* Brief 1 *
Please decide whether each statement below agrees with the press release about the water district lawsuit, and answer yes or no with the deciding words of the release quoted exactly. (a) The Municipal District was formed in 1954 to import water from the State Water Project. (b) The lawsuit was filed in federal court. (c) The Conservation District's work recharges ground water in the Bunker Hill Basin.
* Brief 2 *
From the press release about the water district lawsuit, reproduce word for word the stretch from "The two agencies" through "in the watershed.".

Provided text section start

Center for Biological Diversity
BECAUSE LIFE IS GOOD

Protecting endangered species and wild places through
science, policy, education, and environmental law.

For immediate release: April 19, 2006

Contact:
Adam Keats, Staff Attorney, 415 436-9682 ext. 304
Ileene Anderson, Ecologist, 323 490-0223

Suit Filed Over Effort to Eliminate Water Conservation District
LAFCO’s “Zero Sphere of Influence” Proposal for San Bernardino Valley
Water Conservation District Violates CEQA

San Bernardino, Calif. – The Center for Biological Diversity filed a lawsuit in California Superior Court today that challenges a decision to eliminate the “sphere of influence” of the San Bernardino Valley Water Conservation District. The decision by the Local Area Formation Committee of San Bernardino (LAFCO) is the first step in its effort to dissolve the Water Conservation District entirely and reassign its functions to the San Bernardino Valley Municipal Water District. The lawsuit charges that LAFCO’s action violated the California Environmental Quality Act by failing to adequately analyze the resulting environmental effects.

“LAFCO is attempting to hobble the Conservation District and then kill it altogether,” said Adam Keats, staff attorney for the Center. “This action would undoubtedly have a negative environmental effect, and LAFCO cannot ignore state law that says that it must address these concerns.”

For more than 100 years, the Conservation District has taken local water from the Santa Ana River as it drops into the valley and diverted it into spreading basins just southwest of Greenspot Road, recharging the ground water in the Bunker Hill Basin. The Municipal District was formed in 1954 to import water from the State Water Project. It stores the imported water in a number of ground water basins, including Bunker Hill.

The two agencies have dramatically different purposes. While the Conservation District is mandated to conserve local water and protect the environment, the Municipal District is primarily concerned with finding water and providing it to users. Critics contend that eliminating the Conservation District will result in further decreases to life-sustaining flows in the upper Santa Ana River, as the its focus on conservation is shoved aside by the Municipal District’s desire to supply water to developers. Such a scenario would come at the expense of numerous rare plants and animals that rely on surface flows in the watershed.

“The upper Santa Ana River has already suffered changes in water regimes that are jeopardizing a number of plants and animals found nowhere else in the world,” said ecologist Ileene Anderson. “Getting rid of the Conservation District and replacing it with Municipal District is just like having the wolf guard the henhouse. It will further imperil all the plants and animals in the area, and we just can’t let that happen.”

Provided text section end
Source information section start

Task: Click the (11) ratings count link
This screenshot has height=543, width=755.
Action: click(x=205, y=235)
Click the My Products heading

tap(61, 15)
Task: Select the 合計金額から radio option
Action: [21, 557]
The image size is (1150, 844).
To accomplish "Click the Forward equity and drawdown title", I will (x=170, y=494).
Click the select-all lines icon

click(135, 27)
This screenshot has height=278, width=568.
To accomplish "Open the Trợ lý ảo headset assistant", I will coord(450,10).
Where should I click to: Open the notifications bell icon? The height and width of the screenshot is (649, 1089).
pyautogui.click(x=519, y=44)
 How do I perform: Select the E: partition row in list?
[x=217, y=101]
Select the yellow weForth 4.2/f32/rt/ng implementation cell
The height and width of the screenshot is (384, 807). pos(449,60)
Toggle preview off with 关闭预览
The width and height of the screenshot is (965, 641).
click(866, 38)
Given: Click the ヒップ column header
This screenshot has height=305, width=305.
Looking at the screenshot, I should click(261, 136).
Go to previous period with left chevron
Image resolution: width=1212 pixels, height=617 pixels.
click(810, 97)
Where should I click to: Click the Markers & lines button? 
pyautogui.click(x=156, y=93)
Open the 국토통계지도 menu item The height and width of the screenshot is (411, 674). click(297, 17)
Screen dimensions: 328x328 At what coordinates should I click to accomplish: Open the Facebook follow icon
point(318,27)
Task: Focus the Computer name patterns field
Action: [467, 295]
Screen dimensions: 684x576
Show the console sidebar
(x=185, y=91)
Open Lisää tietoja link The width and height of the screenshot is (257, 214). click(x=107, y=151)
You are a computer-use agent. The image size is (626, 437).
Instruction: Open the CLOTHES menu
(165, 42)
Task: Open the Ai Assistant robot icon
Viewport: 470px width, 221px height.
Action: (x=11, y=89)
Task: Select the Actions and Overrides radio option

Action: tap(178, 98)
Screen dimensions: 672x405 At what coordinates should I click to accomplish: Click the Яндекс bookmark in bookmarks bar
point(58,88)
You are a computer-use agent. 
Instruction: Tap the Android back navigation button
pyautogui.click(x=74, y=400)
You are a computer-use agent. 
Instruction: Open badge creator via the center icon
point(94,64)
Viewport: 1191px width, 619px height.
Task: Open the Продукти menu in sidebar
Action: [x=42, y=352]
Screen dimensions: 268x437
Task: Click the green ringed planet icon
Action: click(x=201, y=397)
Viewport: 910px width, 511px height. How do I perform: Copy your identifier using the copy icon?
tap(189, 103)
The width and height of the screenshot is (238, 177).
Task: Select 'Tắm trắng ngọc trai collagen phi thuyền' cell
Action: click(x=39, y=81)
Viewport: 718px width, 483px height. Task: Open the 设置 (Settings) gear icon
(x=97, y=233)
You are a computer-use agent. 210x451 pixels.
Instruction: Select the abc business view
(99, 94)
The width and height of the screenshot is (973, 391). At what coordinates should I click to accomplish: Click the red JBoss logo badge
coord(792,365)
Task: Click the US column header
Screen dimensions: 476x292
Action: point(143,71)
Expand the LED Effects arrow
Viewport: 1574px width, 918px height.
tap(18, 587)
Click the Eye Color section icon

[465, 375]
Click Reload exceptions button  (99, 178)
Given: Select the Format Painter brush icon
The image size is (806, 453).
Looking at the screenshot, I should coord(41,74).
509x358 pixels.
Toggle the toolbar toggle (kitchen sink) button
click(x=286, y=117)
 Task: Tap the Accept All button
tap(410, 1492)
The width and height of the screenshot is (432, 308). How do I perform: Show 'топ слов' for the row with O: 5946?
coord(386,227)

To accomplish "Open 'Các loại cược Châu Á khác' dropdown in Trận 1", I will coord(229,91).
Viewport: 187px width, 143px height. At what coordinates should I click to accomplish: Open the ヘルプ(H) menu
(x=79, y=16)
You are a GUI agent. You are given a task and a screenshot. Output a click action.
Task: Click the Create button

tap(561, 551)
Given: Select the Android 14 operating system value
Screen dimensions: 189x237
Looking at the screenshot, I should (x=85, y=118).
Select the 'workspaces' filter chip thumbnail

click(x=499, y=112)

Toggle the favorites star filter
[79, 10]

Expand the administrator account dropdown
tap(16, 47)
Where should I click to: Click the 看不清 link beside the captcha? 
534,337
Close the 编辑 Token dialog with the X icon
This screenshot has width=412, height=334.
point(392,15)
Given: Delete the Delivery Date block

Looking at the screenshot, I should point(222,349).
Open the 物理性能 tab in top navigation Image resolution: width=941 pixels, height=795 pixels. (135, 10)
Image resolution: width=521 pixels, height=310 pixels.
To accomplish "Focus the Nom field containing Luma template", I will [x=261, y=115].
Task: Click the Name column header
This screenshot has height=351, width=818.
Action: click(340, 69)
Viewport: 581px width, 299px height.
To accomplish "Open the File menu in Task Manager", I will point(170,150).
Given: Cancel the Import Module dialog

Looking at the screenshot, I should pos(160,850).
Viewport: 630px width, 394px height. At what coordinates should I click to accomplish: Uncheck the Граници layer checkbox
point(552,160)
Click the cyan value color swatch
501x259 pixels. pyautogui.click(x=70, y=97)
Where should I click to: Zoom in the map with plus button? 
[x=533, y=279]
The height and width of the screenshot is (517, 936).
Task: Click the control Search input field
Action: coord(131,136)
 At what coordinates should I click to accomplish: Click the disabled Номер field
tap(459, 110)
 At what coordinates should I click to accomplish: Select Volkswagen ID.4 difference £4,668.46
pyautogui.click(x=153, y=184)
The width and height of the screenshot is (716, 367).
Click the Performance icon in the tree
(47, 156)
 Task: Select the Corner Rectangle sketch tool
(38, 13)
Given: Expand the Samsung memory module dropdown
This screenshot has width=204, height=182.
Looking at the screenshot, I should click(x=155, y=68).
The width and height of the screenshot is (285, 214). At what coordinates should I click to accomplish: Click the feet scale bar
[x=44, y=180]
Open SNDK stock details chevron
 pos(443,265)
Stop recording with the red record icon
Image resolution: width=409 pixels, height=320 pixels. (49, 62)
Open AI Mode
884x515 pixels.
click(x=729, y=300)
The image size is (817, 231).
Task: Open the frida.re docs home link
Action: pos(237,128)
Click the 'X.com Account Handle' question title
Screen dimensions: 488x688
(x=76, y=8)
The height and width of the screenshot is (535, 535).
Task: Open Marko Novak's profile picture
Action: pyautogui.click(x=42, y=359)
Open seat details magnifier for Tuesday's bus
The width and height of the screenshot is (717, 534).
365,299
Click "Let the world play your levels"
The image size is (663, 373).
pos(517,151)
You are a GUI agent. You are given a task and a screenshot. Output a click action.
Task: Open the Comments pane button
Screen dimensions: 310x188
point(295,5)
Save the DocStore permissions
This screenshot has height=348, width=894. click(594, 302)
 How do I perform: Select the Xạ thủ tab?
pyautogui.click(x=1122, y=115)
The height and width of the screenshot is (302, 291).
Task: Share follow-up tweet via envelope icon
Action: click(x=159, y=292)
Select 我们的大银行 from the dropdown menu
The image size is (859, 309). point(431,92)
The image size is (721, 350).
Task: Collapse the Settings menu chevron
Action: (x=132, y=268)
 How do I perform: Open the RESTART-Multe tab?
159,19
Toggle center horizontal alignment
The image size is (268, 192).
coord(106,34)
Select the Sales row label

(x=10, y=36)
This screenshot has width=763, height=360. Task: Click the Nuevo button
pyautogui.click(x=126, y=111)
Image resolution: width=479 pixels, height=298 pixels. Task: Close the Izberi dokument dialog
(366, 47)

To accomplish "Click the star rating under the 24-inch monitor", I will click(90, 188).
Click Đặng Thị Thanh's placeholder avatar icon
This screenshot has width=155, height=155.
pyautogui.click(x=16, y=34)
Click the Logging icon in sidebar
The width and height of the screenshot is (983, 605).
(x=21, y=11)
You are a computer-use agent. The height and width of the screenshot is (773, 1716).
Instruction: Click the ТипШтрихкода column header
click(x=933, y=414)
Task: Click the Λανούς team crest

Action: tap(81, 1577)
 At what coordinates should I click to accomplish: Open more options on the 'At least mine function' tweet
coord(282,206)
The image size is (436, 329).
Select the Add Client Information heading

Source information section end

* Answer section 1 *
(a) Yes: "The Municipal District was formed in 1954 to import water from the State Water Project."
(b) No: "filed a lawsuit in California Superior Court today"
(c) Yes: "recharging the ground water in the Bunker Hill Basin"

* Answer section 2 *
The two agencies have dramatically different purposes. While the Conservation District is mandated to conserve local water and protect the environment, the Municipal District is primarily concerned with finding water and providing it to users. Critics contend that eliminating the Conservation District will result in further decreases to life-sustaining flows in the upper Santa Ana River, as the its focus on conservation is shoved aside by the Municipal District’s desire to supply water to developers. Such a scenario would come at the expense of numerous rare plants and animals that rely on surface flows in the watershed.